手塩にかける
【9月3日特記】 8/29の記事に「どうしてみんなはパソコンのメインテナンスをちゃんとやらないのだろう?」と書いたら、「自動でやってくれるのが基本だから」というリアクションがあった。
なるほど、そうなのか、と思う。
自動ということがいろんな分野でデフォルトになりつつあるのだ。それを全面否定する気はないが、そのことによって「手塩にかける」という感覚がなくなってきているのだと気づいた。それは結構哀しいことかもしれない。
自分の手でいろいろ面倒を見てやって育てていく感じ──この面倒くささの裏側にある愉しみを、もう今の若い人たちは知らないのか!と思う。
特に事物に対する愛である。
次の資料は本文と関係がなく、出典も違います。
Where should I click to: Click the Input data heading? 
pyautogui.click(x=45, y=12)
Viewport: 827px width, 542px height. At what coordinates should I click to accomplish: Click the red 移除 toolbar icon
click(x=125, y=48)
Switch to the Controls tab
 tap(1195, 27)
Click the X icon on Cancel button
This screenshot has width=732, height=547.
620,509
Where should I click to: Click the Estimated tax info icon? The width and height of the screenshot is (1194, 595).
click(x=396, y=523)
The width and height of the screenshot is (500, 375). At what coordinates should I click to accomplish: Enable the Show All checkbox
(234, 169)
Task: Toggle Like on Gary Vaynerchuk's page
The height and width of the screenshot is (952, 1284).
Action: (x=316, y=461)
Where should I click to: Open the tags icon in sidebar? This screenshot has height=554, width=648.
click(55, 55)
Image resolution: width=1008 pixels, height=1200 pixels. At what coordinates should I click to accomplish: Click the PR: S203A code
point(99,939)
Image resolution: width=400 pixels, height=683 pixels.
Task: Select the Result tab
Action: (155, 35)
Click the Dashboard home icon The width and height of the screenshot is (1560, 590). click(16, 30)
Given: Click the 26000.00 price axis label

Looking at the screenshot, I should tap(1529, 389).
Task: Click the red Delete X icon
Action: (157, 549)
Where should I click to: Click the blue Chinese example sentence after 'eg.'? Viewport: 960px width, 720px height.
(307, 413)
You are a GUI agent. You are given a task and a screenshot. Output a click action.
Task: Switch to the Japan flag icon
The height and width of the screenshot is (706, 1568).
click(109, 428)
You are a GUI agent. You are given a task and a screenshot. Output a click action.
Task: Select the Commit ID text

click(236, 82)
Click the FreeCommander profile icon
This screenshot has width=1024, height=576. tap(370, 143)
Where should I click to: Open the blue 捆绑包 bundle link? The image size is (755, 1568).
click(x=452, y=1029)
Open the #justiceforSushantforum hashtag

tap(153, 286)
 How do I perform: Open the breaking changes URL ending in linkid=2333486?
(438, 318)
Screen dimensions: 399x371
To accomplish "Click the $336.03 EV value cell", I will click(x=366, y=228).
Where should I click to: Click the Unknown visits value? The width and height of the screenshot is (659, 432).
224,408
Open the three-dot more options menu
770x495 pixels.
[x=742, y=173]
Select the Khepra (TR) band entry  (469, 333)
人間や、ペットなどの生き物に対する愛ではなく、生命のない事物に対する愛。人間や生き物に愛を注いでやると、何らかの形で見返りがあったりする。見返りという言葉がいやらしければ、反応と言っても良い。
ところが、パソコンやインターネットにいくら愛を注いでも、事物のほうからは何の反応もない。なのに不思議に自分が楽しくなるのである。これは偏愛と言って良い。
この偏った愛を知らずにいるのか、今の若い人たちは!
──それを可哀想と思う気持ちよりも、僕は今、偏愛の仕方をなんとか彼らに教えてあげたくて仕方がないのである。